WHERE THE GIRLS ARE: NOT ENOUGH AT YEARLY KOS Today the Washington Post's Jose Antonio Vargas has an interesting piece about the white, male, middle-aged character of the Yearly Kos conference, which I blogged for Real Women, Real Voices, the blog of the National Women's Editorial Forum.
What got to me in Vargas's piece was the hand-wringing about where the girls are -- or aren't, and why that is. "While the Huffington Post and Fire Dog Lake, both founded by women, are two of the most widely read blogs," Vargas writes, "the rock stars are mostly men, and many women bloggers complain of sexism and harassment in the blogosphere." He goes on to report on the panel, "Blogging While Female," which was moderated by Prospect Senior Editor Garance Franke-Ruta (and which I blogged right here).
Of the general lack of diversity, be it gender, racial, generational, or cultural, Vargas writes, "Everyone agrees it's a problem, yet no one is sure how to address it." He notes a phenomenon I had not really before considered, that "[t]he Internet, after all, is not a 'push' medium like television, where information flows out, but a 'pull' medium, where people are drawn in."

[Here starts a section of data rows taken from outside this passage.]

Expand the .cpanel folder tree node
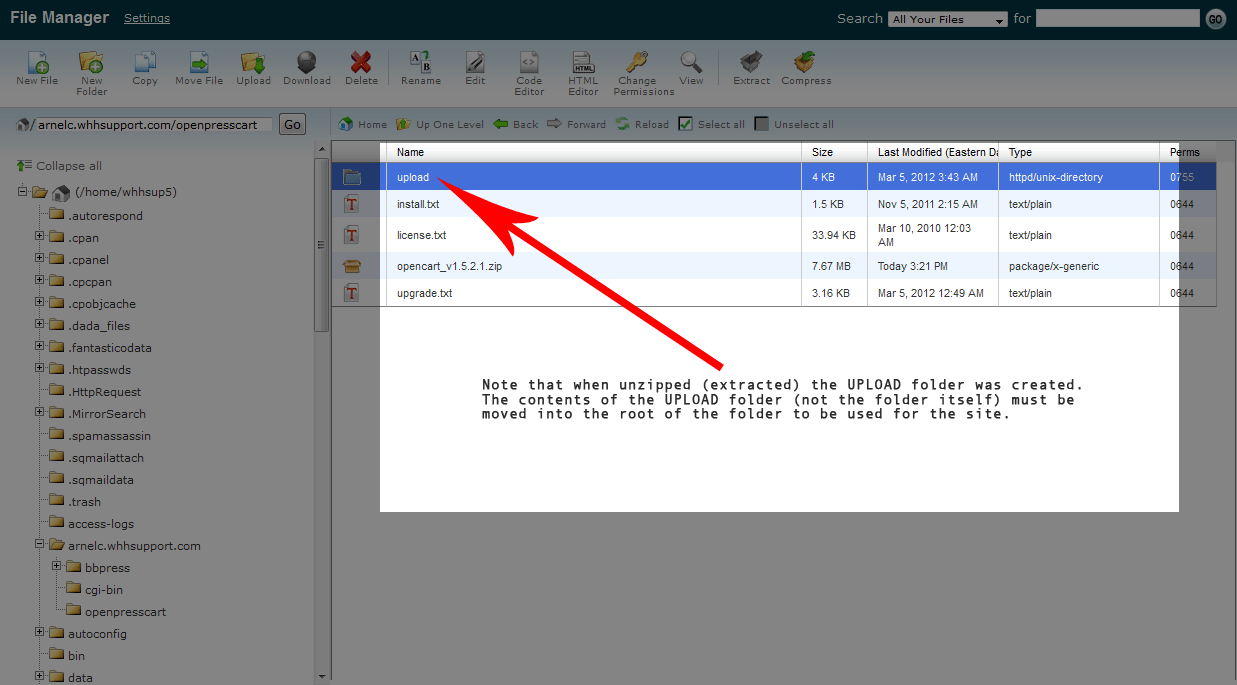Viewport: 1237px width, 685px height. 40,259
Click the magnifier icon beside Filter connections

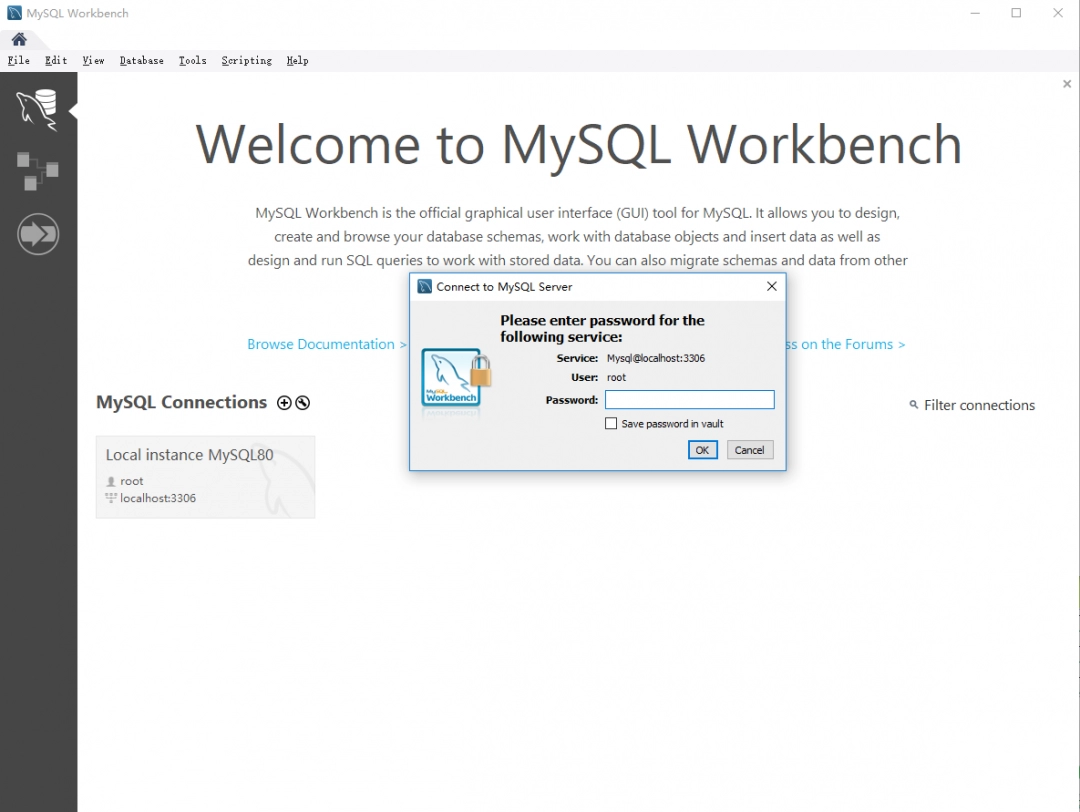click(912, 405)
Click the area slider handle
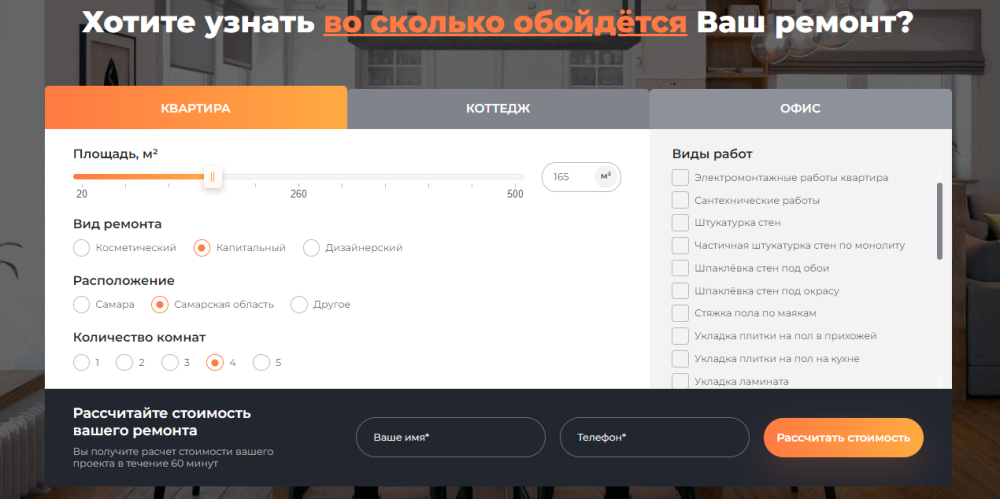1000x499 pixels. click(212, 177)
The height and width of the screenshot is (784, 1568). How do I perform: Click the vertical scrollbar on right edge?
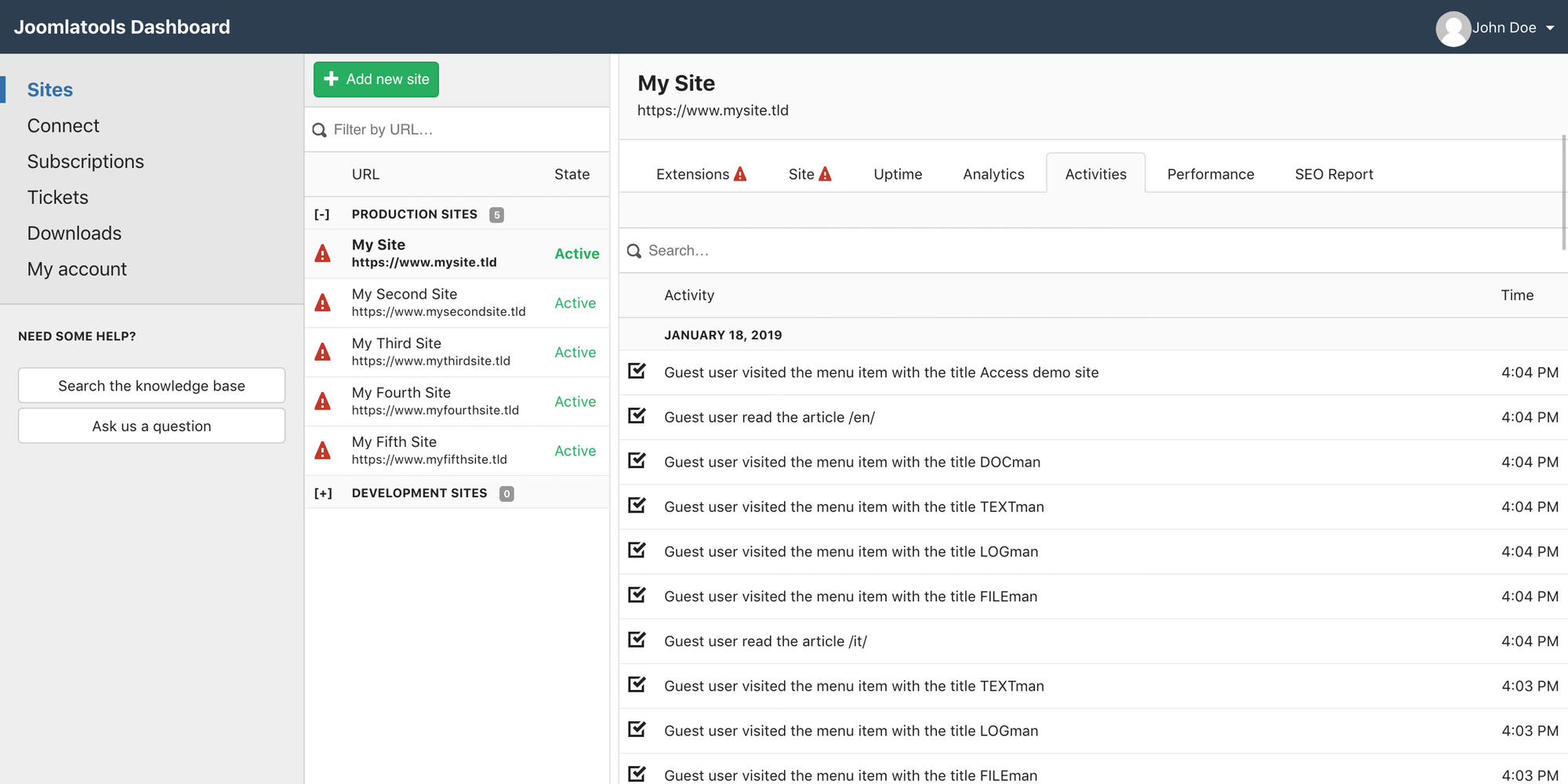point(1563,192)
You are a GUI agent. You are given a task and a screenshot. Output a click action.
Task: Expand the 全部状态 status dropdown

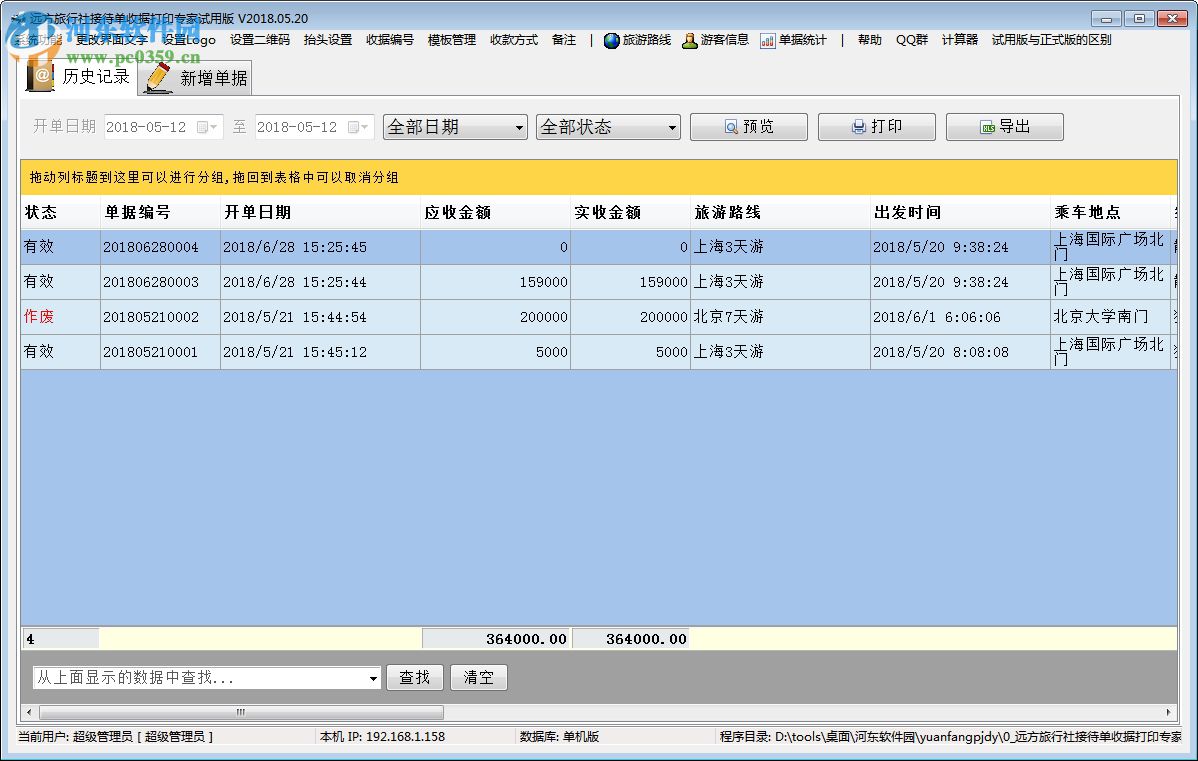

It's an interesting point, but in the context of this discussion, it's neither here nor there. The problem stems from the fact that power begets power that resembles itself. White, male bloggers receive institutional support in ways that non-whites and women do not, be it in the form of funding, linking, quoting or bookings on political talk shows. The moment that the middle-aged white men who hold the power and the purse strings of progressive politics decide it's a priority to see the movement's values reflected in the attributes of its anointed messengers, the problem will cease to exist.